Recommended reading: Tim Dettmer's guide https://timdettmers.com/2023/01/30/which-gpu-for-deep-learni...
Related, could someone please point me in the right direction on how to run Wizard Vicuna Uncensored or Llama2 13B locally in Linux? I've been searching for a guide and have not found what I need for a beginner like myself. In the Github I referenced the download is only for Mac at the time. I have a Macbook Pro M1 I can use though it's running Debian.
Thank you.
You need about a gig of RAM/nvram per billion parameters (plus some headroom for a context window). Lower precision doesn’t really affect quality.
When Ethereum flipped from proof of work to proof of stake, a lot of used high-end cards hit the market.
4 of them in a cheap server would do the trick. Would be a great business model for some cheap colo to stand up a crap-ton of those and rent while servers to everyone here.
In the meantime if you’re interested in a cheap server as described above, post in this thread.

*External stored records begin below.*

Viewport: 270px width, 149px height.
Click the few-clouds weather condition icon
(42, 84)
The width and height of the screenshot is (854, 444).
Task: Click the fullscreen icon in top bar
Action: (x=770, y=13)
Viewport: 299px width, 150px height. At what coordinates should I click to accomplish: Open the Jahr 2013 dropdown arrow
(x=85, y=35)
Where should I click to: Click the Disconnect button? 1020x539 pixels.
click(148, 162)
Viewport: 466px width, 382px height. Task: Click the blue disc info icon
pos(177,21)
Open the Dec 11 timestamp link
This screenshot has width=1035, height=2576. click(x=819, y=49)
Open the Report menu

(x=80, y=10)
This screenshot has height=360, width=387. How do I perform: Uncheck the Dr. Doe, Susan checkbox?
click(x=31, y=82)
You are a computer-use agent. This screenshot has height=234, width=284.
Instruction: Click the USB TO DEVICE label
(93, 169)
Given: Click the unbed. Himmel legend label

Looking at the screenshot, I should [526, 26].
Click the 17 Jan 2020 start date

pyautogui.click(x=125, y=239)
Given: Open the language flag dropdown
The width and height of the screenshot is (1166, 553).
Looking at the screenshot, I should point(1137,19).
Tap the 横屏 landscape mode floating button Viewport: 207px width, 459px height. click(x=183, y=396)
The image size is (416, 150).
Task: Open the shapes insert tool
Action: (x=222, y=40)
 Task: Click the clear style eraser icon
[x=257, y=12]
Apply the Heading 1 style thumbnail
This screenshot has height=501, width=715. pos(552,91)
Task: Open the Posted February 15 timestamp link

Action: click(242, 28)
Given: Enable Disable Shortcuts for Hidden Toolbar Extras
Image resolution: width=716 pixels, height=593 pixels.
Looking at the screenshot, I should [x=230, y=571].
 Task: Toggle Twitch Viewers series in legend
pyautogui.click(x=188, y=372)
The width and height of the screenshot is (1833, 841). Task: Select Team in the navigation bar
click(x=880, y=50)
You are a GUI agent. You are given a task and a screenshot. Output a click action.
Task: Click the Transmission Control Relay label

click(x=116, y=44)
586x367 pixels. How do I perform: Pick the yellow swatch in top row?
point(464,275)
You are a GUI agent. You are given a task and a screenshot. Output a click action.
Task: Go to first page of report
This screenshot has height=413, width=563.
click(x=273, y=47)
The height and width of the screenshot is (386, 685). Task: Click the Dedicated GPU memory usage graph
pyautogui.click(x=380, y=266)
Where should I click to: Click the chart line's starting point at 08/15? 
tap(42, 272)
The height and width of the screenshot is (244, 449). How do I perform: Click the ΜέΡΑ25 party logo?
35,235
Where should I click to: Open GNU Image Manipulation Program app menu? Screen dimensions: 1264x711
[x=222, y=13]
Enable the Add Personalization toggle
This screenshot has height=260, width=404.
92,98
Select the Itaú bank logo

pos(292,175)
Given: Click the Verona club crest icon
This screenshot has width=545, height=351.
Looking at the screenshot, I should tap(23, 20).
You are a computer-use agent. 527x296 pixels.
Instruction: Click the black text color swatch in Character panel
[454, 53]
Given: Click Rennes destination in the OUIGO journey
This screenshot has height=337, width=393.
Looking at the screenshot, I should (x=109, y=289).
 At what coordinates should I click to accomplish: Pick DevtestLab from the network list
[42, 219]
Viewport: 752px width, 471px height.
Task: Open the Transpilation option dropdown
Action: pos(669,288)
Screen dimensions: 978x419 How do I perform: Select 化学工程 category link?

It might or might not be reasonable speeds, but I would reason that it could avoid "sunk cost irony"; if you decide, that any point, Chat-GPT would have sufficed in your task. It's rare, but it can happen.
If you want to take this silly logic further, you can theoretically run any sized model on any computer. You could even attempt this dumb idea on a computer running Windows 95. I don't care how long it would take; if it takes seven and a half million years for 42 tokens, I would still call it a success!